* _ACTIVITY_: Please count the lines in the records below that include the word "Campus" and report only the total.

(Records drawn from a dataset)
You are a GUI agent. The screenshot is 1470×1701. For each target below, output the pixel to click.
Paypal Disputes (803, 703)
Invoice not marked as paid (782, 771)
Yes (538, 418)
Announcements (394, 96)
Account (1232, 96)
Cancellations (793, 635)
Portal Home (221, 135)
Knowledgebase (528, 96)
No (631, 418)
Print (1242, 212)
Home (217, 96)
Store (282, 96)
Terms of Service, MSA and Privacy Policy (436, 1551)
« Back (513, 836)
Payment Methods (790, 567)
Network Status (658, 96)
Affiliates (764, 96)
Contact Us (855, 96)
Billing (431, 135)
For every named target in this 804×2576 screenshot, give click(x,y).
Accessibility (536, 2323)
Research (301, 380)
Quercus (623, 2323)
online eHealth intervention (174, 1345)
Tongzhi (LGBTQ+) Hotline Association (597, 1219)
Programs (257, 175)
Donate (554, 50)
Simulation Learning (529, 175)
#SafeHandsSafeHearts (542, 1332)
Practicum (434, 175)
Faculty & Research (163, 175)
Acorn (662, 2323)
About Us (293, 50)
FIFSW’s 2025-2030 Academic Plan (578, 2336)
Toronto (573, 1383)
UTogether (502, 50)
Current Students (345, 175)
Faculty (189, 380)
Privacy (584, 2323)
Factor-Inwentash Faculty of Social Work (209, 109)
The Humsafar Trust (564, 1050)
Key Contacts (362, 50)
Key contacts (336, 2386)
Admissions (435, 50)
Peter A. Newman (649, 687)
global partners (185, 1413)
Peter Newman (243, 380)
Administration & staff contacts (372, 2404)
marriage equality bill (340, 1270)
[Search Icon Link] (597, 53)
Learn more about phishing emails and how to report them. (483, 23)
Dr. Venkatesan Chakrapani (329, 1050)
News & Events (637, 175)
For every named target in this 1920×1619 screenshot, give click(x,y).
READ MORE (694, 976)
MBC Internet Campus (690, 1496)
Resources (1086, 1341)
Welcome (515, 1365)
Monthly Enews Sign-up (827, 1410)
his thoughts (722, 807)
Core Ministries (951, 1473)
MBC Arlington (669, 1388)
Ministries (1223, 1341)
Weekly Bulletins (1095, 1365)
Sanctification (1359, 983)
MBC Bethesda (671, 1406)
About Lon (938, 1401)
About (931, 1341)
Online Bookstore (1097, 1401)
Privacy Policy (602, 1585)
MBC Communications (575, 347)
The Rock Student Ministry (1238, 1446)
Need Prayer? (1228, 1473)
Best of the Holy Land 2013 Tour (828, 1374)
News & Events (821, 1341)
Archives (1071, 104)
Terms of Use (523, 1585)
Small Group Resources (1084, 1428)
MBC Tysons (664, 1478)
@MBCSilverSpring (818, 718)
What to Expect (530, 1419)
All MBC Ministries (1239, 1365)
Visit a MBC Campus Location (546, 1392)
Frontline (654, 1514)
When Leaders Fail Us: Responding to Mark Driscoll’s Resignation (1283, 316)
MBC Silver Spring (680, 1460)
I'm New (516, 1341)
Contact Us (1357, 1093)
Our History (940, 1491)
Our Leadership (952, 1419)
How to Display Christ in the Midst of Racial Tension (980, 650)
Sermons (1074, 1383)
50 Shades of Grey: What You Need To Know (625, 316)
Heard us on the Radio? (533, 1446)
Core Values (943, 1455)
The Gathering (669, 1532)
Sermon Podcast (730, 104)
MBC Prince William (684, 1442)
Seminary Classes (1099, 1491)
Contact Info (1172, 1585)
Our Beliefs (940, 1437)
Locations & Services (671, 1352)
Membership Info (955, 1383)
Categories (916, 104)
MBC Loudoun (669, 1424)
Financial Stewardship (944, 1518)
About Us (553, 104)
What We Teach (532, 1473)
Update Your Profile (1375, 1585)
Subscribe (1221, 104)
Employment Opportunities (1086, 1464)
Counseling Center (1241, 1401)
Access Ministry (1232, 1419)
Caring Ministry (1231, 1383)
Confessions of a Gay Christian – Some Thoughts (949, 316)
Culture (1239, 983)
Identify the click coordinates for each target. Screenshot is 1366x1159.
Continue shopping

* _TASK SOLUTION_: 2